篇首语:本文由小常识网(cha138.com)小编为大家整理,主要介绍了HAProxy详解:基于虚拟主机的HAProxy负载均衡系统配置实例相关的知识,希望对你有一定的参考价值。

一.基于虚拟主机的HAProxy负载均衡系统配置实例

    1.通过HAProxy的ACL规则配置虚拟主机:

            下面将通过HAProxy的ACL功能配置一套基于虚拟主机的负载均衡系统。这里操作系统环境为:CentOS release 6.7,HAProxy版本为haproxy-1.4.24,要实现的功能如图:

                    技术分享图片

                本实例有一个电商网站服务器群、一个论坛服务器群、一个博客服务器群和默认服务器群,4个服务器群都由多台服务器组成,而4个服务器群又组成了一个应用服务器群组,在每个服务器群的前端有一个基于HAProxy的负载均衡调度器,整个应用架构要实现的功能为:当客户端通过域名www.tb.com或tb.com访问时,HAProxy将请求提交到电商网站服务器群,进而实现电商网站的负载均衡;当客户端通过域名bbs.tb.com访问时就将请求调度到论坛服务器群,实现论坛的负载均衡;当客户端通过blog.tb.com访问时则将请求调度到博客服务器群中,实现博客的负载均衡;如果客户端通过除上面三种方式外的任意方式请求服务时,就将请求调度到缺省服务器群。

            1.配置HAProxy

                    HAProxy的安装非常简单,这里直接进入HAProxy的配置过程,配置文件如下:                      

                            global

                                    log 127.0.0.1   local0  info

                                    maxconn 4096

                                    user nobody

                                    group nobody

                            

                                    daemon

                                    nbproc  1

                                    pidfile /usr/local/haproxy/logs/haproxy.pid

                            

                            defaults

                                    mode    http

                                    retries 3

                                    timeout connect 5s

                                    timeout client 30s

                                    timeout server 30s

                                    timeout check 2s

                            listen admin_stats

                            

                                    bind 0.0.0.0:19088

                                    mode http

                                    log 127.0.0.1 local0 err

                                    stats refresh 30s

                                    stats uri /haproxy-status

                                    stats realm welcome login Haproxy

                                    stats auth admin:admin

 

                                    stats auth yan:123456

                                    stats hide-version

                                    stats admin if  TRUE

                            frontend www

                                    bind *:80

                                    mode http

                                    option httplog

                                    option forwardfor

                                    log global

                            

                                    acl host_www hdr_reg(host) -i ^(www.tb.com|tb.com)

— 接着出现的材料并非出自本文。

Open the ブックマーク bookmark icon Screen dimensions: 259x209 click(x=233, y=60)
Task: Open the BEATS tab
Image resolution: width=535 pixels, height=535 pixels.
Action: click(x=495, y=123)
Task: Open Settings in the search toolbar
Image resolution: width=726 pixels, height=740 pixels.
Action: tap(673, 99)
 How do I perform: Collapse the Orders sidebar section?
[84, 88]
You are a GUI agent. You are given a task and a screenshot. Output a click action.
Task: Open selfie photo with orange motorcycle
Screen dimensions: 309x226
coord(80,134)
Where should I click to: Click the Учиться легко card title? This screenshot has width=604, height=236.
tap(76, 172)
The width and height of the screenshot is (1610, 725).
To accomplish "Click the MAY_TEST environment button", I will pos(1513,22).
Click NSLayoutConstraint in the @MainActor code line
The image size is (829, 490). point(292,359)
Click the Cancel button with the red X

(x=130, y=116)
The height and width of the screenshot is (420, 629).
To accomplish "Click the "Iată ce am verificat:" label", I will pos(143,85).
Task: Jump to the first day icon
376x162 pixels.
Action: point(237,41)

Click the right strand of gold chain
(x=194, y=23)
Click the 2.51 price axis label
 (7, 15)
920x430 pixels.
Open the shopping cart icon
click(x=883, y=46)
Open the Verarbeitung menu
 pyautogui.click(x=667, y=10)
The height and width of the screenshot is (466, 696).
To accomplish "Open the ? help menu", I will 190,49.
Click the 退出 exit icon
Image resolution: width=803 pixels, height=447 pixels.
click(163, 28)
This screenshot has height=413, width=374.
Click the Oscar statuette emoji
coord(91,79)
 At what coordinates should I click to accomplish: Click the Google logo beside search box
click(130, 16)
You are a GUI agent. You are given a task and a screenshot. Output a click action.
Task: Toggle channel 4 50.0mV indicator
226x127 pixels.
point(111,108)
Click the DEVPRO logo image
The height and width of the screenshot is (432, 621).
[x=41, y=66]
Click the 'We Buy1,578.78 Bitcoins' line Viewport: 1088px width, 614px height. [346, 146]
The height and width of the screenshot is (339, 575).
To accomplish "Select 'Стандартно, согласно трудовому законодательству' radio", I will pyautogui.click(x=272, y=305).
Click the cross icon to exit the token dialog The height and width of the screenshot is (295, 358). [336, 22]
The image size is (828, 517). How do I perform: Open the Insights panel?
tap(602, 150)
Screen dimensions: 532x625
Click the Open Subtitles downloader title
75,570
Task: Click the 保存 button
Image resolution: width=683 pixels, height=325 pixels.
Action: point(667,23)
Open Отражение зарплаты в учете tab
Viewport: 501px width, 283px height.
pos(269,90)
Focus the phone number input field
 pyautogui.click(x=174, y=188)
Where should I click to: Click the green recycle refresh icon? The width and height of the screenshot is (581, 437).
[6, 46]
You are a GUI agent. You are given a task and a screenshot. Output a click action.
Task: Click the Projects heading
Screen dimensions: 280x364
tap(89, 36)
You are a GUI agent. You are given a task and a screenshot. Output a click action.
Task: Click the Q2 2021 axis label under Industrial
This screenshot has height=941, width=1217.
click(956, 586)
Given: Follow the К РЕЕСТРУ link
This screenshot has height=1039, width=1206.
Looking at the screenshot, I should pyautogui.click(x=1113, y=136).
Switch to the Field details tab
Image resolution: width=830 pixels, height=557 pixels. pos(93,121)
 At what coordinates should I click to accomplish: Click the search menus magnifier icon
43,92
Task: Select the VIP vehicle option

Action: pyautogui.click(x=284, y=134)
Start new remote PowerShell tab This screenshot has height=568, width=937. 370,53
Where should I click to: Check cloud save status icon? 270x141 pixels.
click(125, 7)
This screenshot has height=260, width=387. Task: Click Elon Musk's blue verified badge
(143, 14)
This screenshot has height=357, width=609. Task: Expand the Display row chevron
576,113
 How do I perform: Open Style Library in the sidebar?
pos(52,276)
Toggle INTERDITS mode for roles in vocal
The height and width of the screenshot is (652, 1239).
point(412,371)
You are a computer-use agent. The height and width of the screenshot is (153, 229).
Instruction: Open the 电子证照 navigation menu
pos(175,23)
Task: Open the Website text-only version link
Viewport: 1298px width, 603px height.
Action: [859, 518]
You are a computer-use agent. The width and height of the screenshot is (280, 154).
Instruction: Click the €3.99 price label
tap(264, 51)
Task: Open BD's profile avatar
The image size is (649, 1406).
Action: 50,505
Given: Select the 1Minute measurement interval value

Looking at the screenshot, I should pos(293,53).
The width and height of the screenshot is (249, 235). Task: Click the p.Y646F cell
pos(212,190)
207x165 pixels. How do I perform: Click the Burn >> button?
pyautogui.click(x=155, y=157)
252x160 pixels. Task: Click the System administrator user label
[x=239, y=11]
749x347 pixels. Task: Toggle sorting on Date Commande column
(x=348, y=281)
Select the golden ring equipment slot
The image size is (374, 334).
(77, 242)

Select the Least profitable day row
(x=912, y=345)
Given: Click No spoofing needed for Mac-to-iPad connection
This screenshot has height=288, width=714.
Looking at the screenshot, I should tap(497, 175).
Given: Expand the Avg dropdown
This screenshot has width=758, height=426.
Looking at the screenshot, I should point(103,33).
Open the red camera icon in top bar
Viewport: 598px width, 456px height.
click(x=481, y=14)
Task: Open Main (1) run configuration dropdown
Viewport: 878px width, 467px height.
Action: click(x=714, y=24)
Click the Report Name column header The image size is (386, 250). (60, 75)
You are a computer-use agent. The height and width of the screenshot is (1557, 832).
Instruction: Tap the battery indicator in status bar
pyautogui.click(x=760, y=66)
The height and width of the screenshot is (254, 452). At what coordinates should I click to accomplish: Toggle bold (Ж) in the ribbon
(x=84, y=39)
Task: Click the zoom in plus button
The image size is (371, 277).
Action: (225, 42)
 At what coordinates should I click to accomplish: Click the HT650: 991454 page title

                                    acl host_bbs hdr_dom(host) -i bbs.tb.com

                                    acl host_blog hdr_beg(host) -i blog.

 

                                    use_backend server_www if host_www

                                    use_backend server_bbs if host_bbs

                                    use_backend server_blog if host_blog

                                    default_backend server_default

                            backend server_default

                                    mode http

                                    option redispatch

                                    option abortonclose

                                    balance roundrobin

                                    cookie SERVERID

                                    option httpchk GET /check_status.html

 

                                    server default1 10.0.0.8:8000 cookie default1 weight 6 check inter 2000 rise 2 fall 3

                                    server default2 10.0.0.7:8000 cookie default2 weight 6 check inter 2000 rise 2 fall 3

                            

                            backend server_www

                                    mode http

                                    option redispatch

                                    option abortonclose

                                    balance source

                                    cookie SERVERID

                                    option httpchk GET /check_status.jsp

 

                                    server www1 10.0.0.18:80 cookie www1 weight 6 check inter 2000 rise 2 fall 3

                                    server www2 10.0.0.17:80 cookie www2 weight 6 check inter 2000 rise 2 fall 3

                                     server www3 10.0.0.16:80 cookie www3 weight 6 check inter 2000 rise 2 fall 3

 

                            backend server_bbs

                                    mode http

                                    option redispatch

                                    option abortonclose

                                    balance source

                                    cookie SERVERID

                                    option httpchk GET /check_status.php

 

                                    server bbs1 10.0.0.28:8080 cookie bbs1 weight 6 check inter 2000 rise 2 fall 3

                                    server bbs2 10.0.0.27:8080 cookie bbs2 weight 6 check inter 2000 rise 2 fall 3

                            backend server_blog

                                    mode http

                                    option redispatch

                                    option abortonclose

                                    balance roundrobin

                                    cookie SERVERID

                                    option httpchk GET /check_blog.php

 

                                    server blog1 10.0.0.38:80 cookie blog1 weight 6 check inter 2000 rise 2 fall 3

                                    server blog2 10.0.0.37:80 cookie blog2 weight 6 check inter 2000 rise 2 fall 3


                    关于HAProxy配置文件中每个选项的含义,这里重点看一下frontend部分中关于ACL配置部分的内容,这个是实现虚拟主机的核心配置部分。另外,这个配置文件定义了server_www、server_bbs、server_blog、server_default 4个backend,分别对应上面的4个服务器群,对于server_www群和server_bbs群,采用了基于请求源IP的负载均衡算法,其他两个群均采用基于权重进行轮叫调度的算法。这也是根据Web应用的特点而定的。每个backend中都定义了httpchk的检测方式,因此要保证这里指定的URL页面是可访问到的。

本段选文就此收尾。